Experts At The Table: The Reliability Factor

Last of three parts: The effects of disaggregation, restrictive design rules and economic considerations.

popularity

Low-Power Engineering sat down to discuss reliability with Ken O’Neill, director of high reliability product marketing at Actel; Brani Buric, executive vice president at Virage Logic; Bob Smith, vice president of marketing at Magma, and John Sanguinetti, chief technology officer at Forte Design Systems. What follows are excerpts of that conversation.

LPE: Is a more complex supply chain causing reliability issues?
Sanguinetti: That does happen as a result of disaggregation. There’s third-party IP and the associated issues of putting it all together. The most common problem is when you buy a piece of third-party IP and you want it to do something just a little bit different. You make a change—or a third party makes a change and it isn’t fully tested. That’s the way bugs get introduced.
Buric: This touches the gray area between quality and reliability. That’s why people have standards. TSMC is developing TSMC 9000, which is just one measure of an ISO standard. When you build a complex device that’s how you make sure all sub-components conform to quality standards. That’s part of the equation. If you can’t establish quality standards you cannot manage a design these days.
O’Neill: Quality standards would mean things like toggle coverage and code coverage for validation and test programs?
Buric: Yes. Whatever you may need.

LPE: How disaggregated is the supply chain?
O’Neill: It’s becoming more disaggregated. Years ago when I started with Actel we designed the entire chip.

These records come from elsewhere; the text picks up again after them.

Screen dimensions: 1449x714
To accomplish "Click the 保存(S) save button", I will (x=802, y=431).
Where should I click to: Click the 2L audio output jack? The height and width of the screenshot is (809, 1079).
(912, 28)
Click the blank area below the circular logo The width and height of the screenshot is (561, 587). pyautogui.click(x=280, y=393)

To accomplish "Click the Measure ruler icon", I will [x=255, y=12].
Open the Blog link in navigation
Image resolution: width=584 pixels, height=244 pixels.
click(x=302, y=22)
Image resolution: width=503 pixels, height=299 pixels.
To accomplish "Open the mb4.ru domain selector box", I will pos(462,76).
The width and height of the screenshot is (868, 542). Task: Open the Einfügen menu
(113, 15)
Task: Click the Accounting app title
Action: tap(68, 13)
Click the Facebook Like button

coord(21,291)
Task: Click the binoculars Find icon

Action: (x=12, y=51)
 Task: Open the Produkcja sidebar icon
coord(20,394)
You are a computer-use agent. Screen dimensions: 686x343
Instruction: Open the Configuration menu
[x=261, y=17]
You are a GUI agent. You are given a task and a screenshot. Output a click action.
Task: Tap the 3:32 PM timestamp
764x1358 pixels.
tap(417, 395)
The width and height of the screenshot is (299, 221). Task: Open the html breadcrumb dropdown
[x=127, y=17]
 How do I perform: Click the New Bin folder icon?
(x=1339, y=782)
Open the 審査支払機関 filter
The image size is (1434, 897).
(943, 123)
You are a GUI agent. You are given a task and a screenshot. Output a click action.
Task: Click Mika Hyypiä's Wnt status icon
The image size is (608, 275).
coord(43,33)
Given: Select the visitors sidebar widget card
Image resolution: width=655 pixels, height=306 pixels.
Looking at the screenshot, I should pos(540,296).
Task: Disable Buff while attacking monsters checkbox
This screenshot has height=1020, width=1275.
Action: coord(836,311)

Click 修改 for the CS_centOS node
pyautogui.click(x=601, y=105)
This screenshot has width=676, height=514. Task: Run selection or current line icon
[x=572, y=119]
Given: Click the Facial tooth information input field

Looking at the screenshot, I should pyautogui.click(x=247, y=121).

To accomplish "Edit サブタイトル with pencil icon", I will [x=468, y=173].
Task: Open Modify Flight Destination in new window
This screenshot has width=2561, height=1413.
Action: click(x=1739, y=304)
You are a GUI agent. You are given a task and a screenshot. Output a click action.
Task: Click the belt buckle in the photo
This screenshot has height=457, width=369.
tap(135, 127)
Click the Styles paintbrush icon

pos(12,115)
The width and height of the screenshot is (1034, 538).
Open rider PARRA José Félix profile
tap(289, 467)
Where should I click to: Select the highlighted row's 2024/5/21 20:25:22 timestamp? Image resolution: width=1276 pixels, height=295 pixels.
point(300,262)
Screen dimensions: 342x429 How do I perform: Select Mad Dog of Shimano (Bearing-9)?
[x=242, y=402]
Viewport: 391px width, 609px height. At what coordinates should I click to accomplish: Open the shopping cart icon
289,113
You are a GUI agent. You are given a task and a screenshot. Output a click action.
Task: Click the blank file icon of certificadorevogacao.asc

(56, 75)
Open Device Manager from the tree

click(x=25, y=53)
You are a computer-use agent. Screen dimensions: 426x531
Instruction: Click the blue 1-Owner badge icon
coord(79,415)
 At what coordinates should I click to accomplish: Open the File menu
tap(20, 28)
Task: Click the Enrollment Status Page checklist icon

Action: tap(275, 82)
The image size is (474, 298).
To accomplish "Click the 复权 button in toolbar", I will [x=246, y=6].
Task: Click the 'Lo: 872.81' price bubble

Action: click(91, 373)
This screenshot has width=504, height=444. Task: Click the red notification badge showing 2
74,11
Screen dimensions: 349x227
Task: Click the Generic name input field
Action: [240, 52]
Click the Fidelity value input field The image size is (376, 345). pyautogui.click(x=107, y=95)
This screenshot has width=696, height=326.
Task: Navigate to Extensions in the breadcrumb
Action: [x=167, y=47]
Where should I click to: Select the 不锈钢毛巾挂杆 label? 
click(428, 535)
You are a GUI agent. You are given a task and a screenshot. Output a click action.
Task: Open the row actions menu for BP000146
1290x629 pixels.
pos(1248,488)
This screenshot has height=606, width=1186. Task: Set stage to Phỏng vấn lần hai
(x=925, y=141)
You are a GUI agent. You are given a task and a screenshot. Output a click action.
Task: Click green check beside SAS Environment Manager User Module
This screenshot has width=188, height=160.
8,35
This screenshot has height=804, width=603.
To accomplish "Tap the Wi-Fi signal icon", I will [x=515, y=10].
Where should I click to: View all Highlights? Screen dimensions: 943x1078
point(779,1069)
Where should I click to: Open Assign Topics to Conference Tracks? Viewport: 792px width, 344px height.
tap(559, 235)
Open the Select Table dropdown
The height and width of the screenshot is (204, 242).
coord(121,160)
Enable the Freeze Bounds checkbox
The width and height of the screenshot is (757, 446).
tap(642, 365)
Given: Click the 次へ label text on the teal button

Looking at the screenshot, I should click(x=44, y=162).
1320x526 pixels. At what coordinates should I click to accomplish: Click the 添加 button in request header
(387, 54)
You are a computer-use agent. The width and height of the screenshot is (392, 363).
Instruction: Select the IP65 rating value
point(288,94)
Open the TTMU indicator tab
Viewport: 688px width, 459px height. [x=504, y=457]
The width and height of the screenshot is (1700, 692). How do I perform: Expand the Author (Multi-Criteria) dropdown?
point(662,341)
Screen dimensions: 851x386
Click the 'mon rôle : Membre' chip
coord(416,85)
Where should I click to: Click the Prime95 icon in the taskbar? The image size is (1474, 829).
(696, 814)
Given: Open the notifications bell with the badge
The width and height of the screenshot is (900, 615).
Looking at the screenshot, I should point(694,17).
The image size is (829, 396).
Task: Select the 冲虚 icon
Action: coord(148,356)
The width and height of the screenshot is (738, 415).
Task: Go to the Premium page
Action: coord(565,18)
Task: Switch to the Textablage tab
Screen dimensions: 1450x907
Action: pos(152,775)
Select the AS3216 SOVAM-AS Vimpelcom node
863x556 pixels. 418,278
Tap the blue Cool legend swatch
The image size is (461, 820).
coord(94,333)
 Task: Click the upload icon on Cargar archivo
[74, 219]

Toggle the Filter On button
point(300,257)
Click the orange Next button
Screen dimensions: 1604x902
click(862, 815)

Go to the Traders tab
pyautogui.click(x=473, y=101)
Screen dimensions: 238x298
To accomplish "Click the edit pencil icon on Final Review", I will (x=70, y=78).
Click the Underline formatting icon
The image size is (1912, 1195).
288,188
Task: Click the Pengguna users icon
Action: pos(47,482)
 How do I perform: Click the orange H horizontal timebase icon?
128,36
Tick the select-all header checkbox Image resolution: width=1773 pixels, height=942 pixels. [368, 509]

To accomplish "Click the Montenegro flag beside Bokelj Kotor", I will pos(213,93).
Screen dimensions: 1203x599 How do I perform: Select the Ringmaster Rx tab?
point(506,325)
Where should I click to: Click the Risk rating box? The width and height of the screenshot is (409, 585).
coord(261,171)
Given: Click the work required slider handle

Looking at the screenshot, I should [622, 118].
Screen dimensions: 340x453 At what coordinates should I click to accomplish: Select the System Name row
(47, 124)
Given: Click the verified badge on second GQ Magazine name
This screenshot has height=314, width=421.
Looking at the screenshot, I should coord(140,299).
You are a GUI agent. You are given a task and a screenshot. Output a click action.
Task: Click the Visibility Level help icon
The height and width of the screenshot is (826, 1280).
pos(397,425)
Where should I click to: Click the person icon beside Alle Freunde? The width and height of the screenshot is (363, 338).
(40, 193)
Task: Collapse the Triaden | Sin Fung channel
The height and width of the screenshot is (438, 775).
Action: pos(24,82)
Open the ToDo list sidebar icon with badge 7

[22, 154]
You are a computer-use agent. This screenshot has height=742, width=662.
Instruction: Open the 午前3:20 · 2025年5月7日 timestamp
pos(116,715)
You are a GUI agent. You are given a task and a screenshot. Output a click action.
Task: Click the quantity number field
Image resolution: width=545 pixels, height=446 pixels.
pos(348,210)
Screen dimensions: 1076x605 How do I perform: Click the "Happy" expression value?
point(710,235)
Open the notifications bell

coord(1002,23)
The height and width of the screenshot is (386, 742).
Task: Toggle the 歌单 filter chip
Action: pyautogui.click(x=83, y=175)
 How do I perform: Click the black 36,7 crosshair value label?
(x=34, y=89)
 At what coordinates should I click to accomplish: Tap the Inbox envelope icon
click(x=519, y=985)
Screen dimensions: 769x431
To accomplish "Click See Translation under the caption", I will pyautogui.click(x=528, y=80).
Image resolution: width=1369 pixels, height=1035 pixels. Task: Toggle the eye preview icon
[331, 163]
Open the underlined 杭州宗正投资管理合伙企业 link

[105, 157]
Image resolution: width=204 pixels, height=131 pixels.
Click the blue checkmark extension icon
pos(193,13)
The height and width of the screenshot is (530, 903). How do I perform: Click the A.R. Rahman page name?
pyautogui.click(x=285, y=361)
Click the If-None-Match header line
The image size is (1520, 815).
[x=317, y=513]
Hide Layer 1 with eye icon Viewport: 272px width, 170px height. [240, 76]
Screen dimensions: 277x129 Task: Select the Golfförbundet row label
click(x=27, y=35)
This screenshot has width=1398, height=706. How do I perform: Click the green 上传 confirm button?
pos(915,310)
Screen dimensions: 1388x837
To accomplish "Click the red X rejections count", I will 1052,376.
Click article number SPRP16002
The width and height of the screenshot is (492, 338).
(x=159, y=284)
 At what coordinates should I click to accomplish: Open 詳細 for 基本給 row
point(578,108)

We designed the I/Os, the logic, the routing and the programmable interconnect. Today, because of the complexity of our current and future generations of FPGAs, we’re sourcing pieces of IP from outside of our own company. There’s a supply chain issue there. We have to choose our suppliers wisely, as well as the products we purchase from them, and ensure that we’re consistent with our own verification and validation techniques. Going forward, we will do more and more sourcing of our IP as our products become more complicated.

LPE: As the foundries impose restrictive design rules at future process nodes, how will that affect reliability?
Buric: Restrictive design rules have always been there. They have not always been so obvious, though. They help reliability. If you don’t use them, then you have a fundamental failure in yield. Reliability is a marginal case of yield. They are establishing rules to minimize freedom of implementation on silicon, which will result in higher reliability. As the process matures, some of those rules may be waived. They can learn enough to see it is not impacting anything.
Sanguinetti: Over time, our coding requirements have gotten more strict. They don’t have the effect of design rules, though.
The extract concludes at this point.